Escrever e falar da maneira mais simples possível não significa suavizar a matéria ou deixar de mencionar conceitos potencialmente "espinhosos". Use e abuse de exemplos e analogias. Divida a informação em blocos curtos, para que seja melhor assimilada.

5 - Ponha emoção!

Certo, você tem PhD naquela área, pesquisou o assunto por meses a fio, foi convidado para dar aulas em faculdades européias. Mesmo assim, seus alunos podem não prestar atenção em você.
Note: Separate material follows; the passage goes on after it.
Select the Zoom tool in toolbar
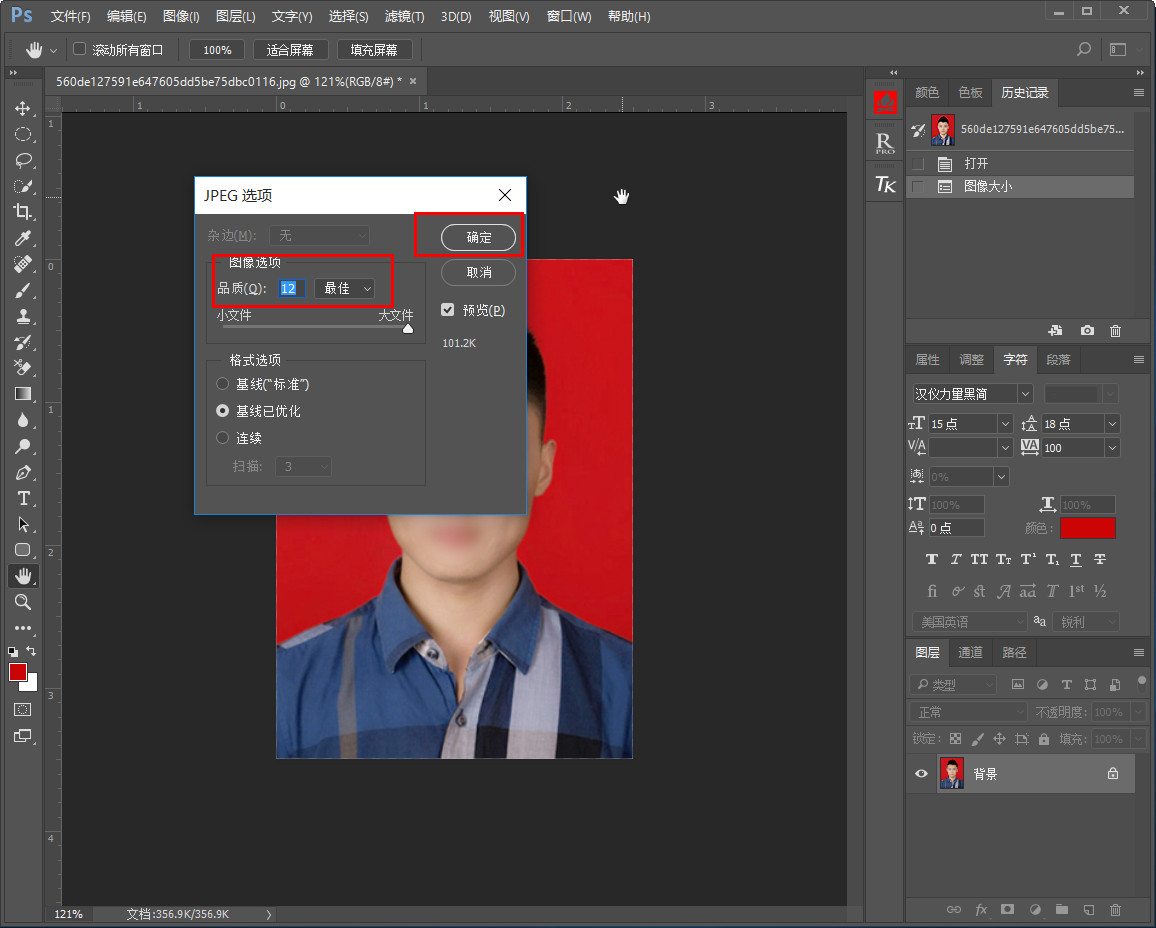1156x928 pixels. (22, 602)
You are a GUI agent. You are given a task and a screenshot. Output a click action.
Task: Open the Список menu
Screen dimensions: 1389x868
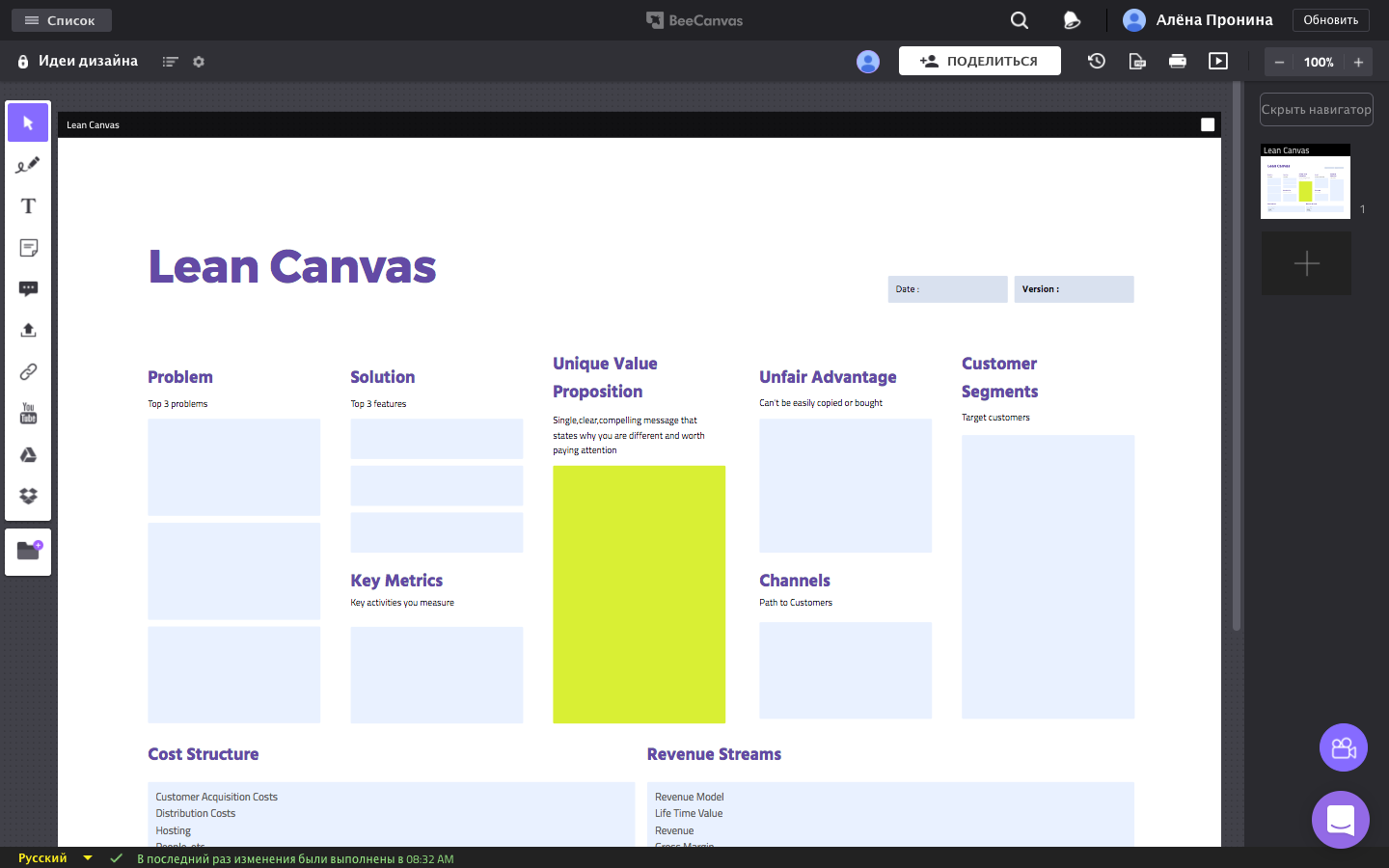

Segundo estudos, o impacto de uma aula é feito de:

- 55% estímulos visuais - como você se parece, anda e gesticula;

- 38% estímulos vocais - como você fala, sua entonação e timbre;

- e apenas 7% de conteúdo verbal - o assunto sobre o qual você fala.

Apoiar-se somente na matéria é uma forma garantida de falar para a parede, já que grande parte dos alunos estará prestando atenção em outra coisa. Treine seus gestos, conte histórias, movimente-se com naturalidade. Passe sua mensagem de forma interessante.

Para o bem e para o mal, você dá aula para a geração videoclipe. Pessoas que foram criadas em frente aos mais criativos comerciais, onde videogames mostram realidades fantásticas. Entretanto, a tecnologia deve ser encarada como aliada, e não inimiga - apresentações multimídia, aparelhos de som, videocassetes - tudo isso pode ser usado como apoio à sua aula.